In December, Apple said it had 11 weeks worth of inventory sitting on dealers' shelves and would look to rebates and other promotions to clear the stock.
In the conference call, Anderson said the company has reduced its inventory glut by 300,000 computers, ahead of its target of paring 250,000 machines.
"As a result, we exited the quarter with a near-normal level of channel inventory, which?is down from a level of 11 weeks?at the beginning of the quarter," Anderson said.
David Bailey, an analyst at Gerard Klauer Mattison, said Apple is in a better position in the January-to-March quarter having cut its inventory.
"That was a very strong effort on their part to reduce inventory so dramatically," Bailey said. "The inventory was kind of the bright spot of the quarter.
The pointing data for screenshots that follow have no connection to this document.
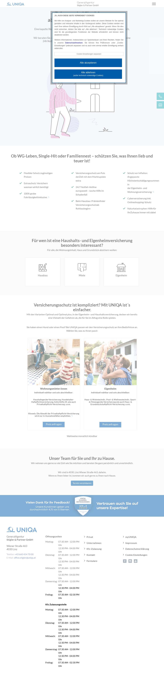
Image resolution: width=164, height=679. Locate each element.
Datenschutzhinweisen (74, 43)
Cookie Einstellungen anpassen (89, 54)
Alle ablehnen (88, 73)
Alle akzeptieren (88, 62)
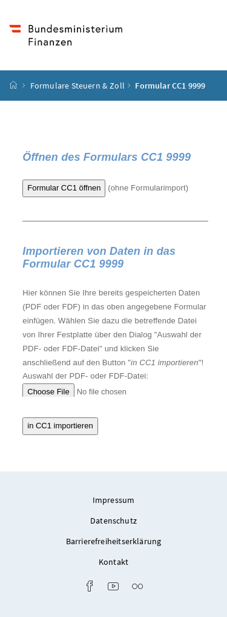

Everything else came in at the low end of expectations."
Apple reduced its inventory by shipping fewer computers. It shipped 659,000 computers during the quarter, a 52 percent drop from year-ago levels. That includes 308,000 iMacs, a 56 percent drop from the same period last year; 100,000 iBooks, a 72 percent drop; 173,000 Power Macs, a 51 percent drop; and 49,000 PowerBooks, a 42 percent decline.
The company also shipped 29,000 Power Mac G4 Cubes, a product that was not part of its lineup until July. The Cube is the product with the most remaining inventory, Anderson said.
Sales of Macs to consumers were actually considerably higher than the 659,000 figure because retailers and distributors pared down their own inventory. Apple said its $1 billion in revenue actually represented $1.6 billion in demand from customers.
In addition, Anderson said Apple saw somewhat lower component costs during the quarter, particularly memory and LCD screens. Anderson said Apple expects parts costs to continue to decline in the current quarter but declined to say whether that might translate into lower prices.
Continuing its recent string of rebates, Apple this week launched a $200 instant rebate on its two upper-end iMac machines in what could be a sign that new iMacs with rewritable CD drives will be coming soon.
Ahead of the earnings report, Apple closed down 31 cents, or 1.8 percent, at $16.81. The shares have been pummeled since Apple first warned of slowing sales in September.